During this period, HPCLcontinued its operations without any disruption to ensure availability of LPG, Petrol and Diesel for essential services and generalpublic while ensuring the safety and wellbeing of its stakeholders and the workforce.

Hindustan Petroleum Corporation Limited has recorded Profit afterTax of Rs.2,637 crore during FY 2019-20 as compared to Rs 6,029 crore for the previous year. The decrease in Net Profit is mainly because of impact of inventory losses due to sharp fall in crude prices and exchange rate fluctuations. Gross sales for the FY 19-20 was Rs. 2,86,250 crore as compared Rs.2,95,713 crore for the previous year.

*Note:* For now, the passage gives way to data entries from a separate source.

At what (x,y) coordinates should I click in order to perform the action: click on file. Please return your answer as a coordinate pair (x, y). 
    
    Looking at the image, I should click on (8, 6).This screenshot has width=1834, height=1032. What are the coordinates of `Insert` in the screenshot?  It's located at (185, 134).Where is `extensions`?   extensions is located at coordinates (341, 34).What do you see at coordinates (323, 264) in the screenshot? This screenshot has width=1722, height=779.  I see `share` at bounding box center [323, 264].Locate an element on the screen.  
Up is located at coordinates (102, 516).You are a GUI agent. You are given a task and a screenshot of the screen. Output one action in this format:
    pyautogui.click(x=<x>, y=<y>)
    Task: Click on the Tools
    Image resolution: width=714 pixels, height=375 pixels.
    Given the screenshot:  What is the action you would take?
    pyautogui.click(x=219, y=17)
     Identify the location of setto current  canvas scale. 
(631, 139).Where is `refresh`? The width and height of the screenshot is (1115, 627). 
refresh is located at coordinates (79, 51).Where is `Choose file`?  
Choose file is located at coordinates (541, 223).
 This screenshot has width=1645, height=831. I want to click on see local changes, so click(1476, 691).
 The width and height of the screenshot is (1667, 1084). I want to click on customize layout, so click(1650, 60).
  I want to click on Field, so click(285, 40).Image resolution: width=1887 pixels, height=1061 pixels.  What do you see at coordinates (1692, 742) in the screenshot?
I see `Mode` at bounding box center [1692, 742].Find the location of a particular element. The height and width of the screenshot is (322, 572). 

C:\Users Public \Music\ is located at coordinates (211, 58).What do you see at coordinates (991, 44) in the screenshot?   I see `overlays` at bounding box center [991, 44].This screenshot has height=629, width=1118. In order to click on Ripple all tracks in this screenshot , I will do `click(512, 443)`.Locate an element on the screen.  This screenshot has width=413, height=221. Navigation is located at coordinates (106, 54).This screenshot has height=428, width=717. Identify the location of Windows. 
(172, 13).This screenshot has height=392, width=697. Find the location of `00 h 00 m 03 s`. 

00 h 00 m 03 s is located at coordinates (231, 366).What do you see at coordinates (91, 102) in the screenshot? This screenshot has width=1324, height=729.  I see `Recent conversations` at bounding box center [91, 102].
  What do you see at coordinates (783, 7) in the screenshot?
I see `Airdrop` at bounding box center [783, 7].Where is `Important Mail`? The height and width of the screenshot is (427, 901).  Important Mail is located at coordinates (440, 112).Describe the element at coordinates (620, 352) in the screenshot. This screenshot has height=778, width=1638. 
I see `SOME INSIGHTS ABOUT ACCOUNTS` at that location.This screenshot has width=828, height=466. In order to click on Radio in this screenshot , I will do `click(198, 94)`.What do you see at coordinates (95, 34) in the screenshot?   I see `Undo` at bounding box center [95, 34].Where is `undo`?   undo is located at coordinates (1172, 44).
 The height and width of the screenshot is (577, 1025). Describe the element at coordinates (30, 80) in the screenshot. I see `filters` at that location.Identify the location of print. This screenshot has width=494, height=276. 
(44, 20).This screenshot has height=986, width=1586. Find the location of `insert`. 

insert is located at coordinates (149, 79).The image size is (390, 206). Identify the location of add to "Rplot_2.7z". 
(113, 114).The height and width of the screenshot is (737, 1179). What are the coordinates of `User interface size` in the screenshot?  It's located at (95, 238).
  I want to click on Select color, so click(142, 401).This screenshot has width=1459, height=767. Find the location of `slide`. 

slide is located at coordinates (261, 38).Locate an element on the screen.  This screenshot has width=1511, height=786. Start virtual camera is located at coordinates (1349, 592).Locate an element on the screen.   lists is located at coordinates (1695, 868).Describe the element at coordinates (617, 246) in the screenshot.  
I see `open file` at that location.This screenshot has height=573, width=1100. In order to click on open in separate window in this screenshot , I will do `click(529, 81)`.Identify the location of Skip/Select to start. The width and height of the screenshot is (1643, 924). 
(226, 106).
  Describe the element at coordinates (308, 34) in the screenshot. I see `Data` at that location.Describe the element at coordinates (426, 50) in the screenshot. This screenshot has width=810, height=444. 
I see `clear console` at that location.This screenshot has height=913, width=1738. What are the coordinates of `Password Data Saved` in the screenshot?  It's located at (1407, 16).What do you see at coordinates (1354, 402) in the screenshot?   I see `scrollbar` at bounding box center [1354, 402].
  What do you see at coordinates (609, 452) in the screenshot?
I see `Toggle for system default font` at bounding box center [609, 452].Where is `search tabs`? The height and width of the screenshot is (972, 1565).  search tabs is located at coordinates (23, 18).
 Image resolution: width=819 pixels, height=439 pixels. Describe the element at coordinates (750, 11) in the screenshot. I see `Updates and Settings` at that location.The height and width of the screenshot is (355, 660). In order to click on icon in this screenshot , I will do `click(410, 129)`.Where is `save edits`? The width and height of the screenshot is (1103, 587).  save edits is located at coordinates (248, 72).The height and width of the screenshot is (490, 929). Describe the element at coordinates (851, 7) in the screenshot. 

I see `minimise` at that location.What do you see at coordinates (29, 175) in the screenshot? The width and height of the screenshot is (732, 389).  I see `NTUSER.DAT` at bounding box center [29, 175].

During 2019-20, HPCL refineries at Mumbai and Visakh achieved combined refining throughput of 17.18 Million Metric Tonnes (MMT) with capacity utilization of 109%. Both Mumbai and Vizag Refineries were up-graded to produce BS VI compliant transportation fuels and BS VI grade MS and HSD was rolled out pan India basis as per the timelines stipulated by Government of India.Mumbai Refinery achieved highest ever LOBS (Lube Oil Base Stock) production with 478 TMT. Vizag refinery has started the production of VLSFO (Very Low Sulphur Fuel Oil of Sulphur less than 0.5 %) to meet the regulatory requirement of MARPOL. Lower Refinery thruput this year compared to last year thruput of 18.44 MMT was mainly due to planned shutdowns required for upgrade of the refineries for BS VI fuel and revamps of secondary units at Visakh Refinery to cater to upcoming new primary processing units in VRMP project.